I'm pretty much against the devs really deviating from the trinity system because, as others have already stated, the balance issues would far outweigh the theoretical positives.
I played another game known as Dragon Nest, an action MMO, that originally started with something that resembled the trinity system somewhat (although there were never role restrictions in parties at all), although once they began releasing new classes that deviated away from the system (as in having hybrid roles), it resulted in massive balancing issues for YEARS that slowly drained the life out of that game. You had healing classes able to out-DPS half the classes in the game AND out-heal the other healers for various reasons (such as faster-casting/longer range heals). Some of the top DPS classes in the game were capable of tanking better than actual tanks, along with having party buffs and debuffs that were so good that the developers had to implement a cap on how high stats could go/how much enemies could get debuffed (which only made the situation worse, as people min-maxed party compositions around them). And the devs would implement mechanics to discourage abuse of the buffs/debuffs such as buff wipes and numerous boss invulnerability mechanics, but all that really resulted in was a 'burst to skip mechanics or die' mentality among the community.

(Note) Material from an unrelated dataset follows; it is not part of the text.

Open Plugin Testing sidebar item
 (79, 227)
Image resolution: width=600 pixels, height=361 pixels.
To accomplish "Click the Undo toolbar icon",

On top of that, the power creep and the DPS checks soon became so insane and the gap between what classes could do in parties became so vast that clearing a raid eventually became a question of what classes you were taking, rather than anything to do with player skill. Even regular solo content became near unplayable for the 'pure healer' and 'pure tank' classes because the hybrid classes and the out of control power creep pushed damage standards unreasonably high. It was so bad to the point where the developers in the past half year decided to basically reboot every class in the game by almost universally nerfing/outright removing some party buffs, debuffs, and heals, redsigned most content, scaled back on the ridiculous mechanics, and actually pulled back into a trinity system. And for the first time in years, people now consider that game's PvE to be -playable- for the average non-raider. Although admittedly, those changes were an extremely hard pill to swallow for the majority of that game's raiders, although most now admit that the changes were necessary in the end - especially when the vast majority of raiders in that game had been changing their class every half year once things began spiraling out of control from what I had seen myself.
(Given the action nature of Dragon Nest, everything in that game is basically varying levels of DPS as well, much like how people would describe healers and tanks in this game. But completely disregarding the trinity system would be foolish in actual practice, while any advantages are only theoretical at best.)